And you know what they say: nothing is as powerful as lived experiences.
Another POV is that property is tied to Singapore’s prosperity. Unlike other countries with multiple cities, Singapore only has one city. If Singapore (the city) is no longer an attractive place to live, work, and play, then Singapore (the country) is pretty much screwed.
But we also argue that the best thing about property is actually that it forces you to be consistent.
Many people might stop dollar-cost-averaging into VWRA/CSPX/IVV when the market is low, but a mortgage forces you to keep paying, ensuring you stay invested. Time in the market, not timing the market, amirite?
For the right person with enough income and wealth, property can be a tool. But ONLY if they understand the following caveats:
A home gets emotional, fast.
Buying a condo is often pitched as killing two birds with one stone. Live in a premium property, but also grow your net worth at the same time.
I’d argue that for many people, living in a condo also becomes their identity and lifestyle. Which, of course, involves emotion. And once something becomes emotional, it stops behaving like an “investment”.
People refuse to sell because this is our home. They renovate because we deserve it. Upgrade because we don’t want to fall behind. Avoid downgrading, because they’ll lose face.
Hold on even when the numbers no longer make sense, because selling feels like admitting they made a mistake.
There’s nothing wrong with caring about your home. But it’s precisely why treating your primary residence as an investment can get messy, fast.
A condo overconcentrates your finances
If you’re buying a $1.5 million condominium, for instance, you’ll need to put down 25% as downpayment. That’s $375,000.

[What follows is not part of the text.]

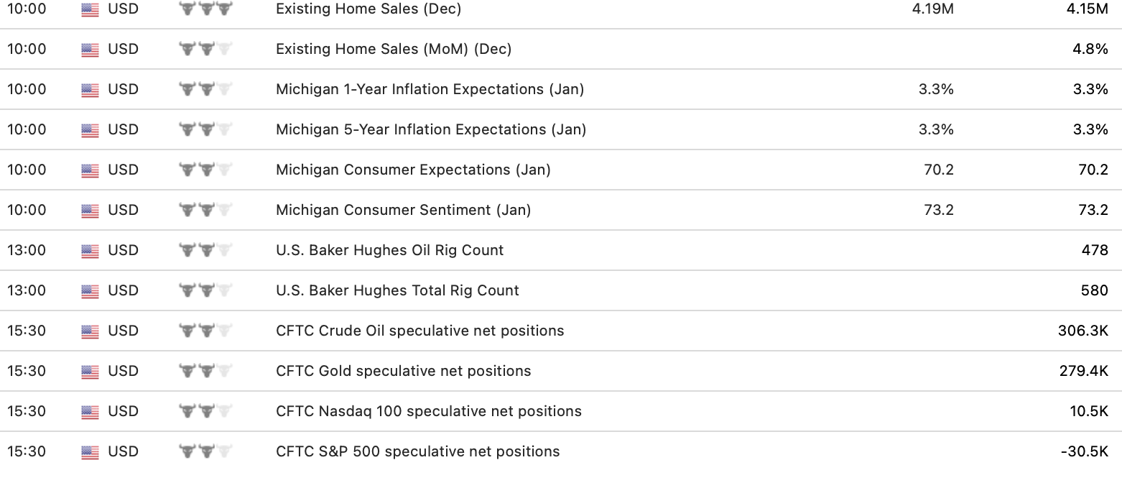Open CFTC Gold speculative net positions event
1122x483 pixels.
(403, 372)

For our readers not born into generational wealth, this will likely be a huge chunk of their net worth — especially in their 20s and 30s. That’s classic overconcentration risk. Putting all your eggs in one basket.
And while many might push the narrative that property prices always go up in Singapore, this isn’t always the case. Even if the long-term trend is up, your personal outcome depends on your entry price, interest rates, and whether you can hold through a downturn without being forced to sell.
A condo can easily become golden handcuffs
Because property is unaffordable, most people will stretch their mortgage to 30 years to make monthly payments more manageable.
Here’s the kicker: this means they are also making a career bet that they will remain relevant for 30 years. Potentially signing cheques their career can’t cash.
During your peak earning years, a condo seems like a great idea. But fail to stay relevant, and it becomes stressful real quick.
In 2025, we all know how hard that is. Most people’s careers peak in their 30s and 40s, and decline after.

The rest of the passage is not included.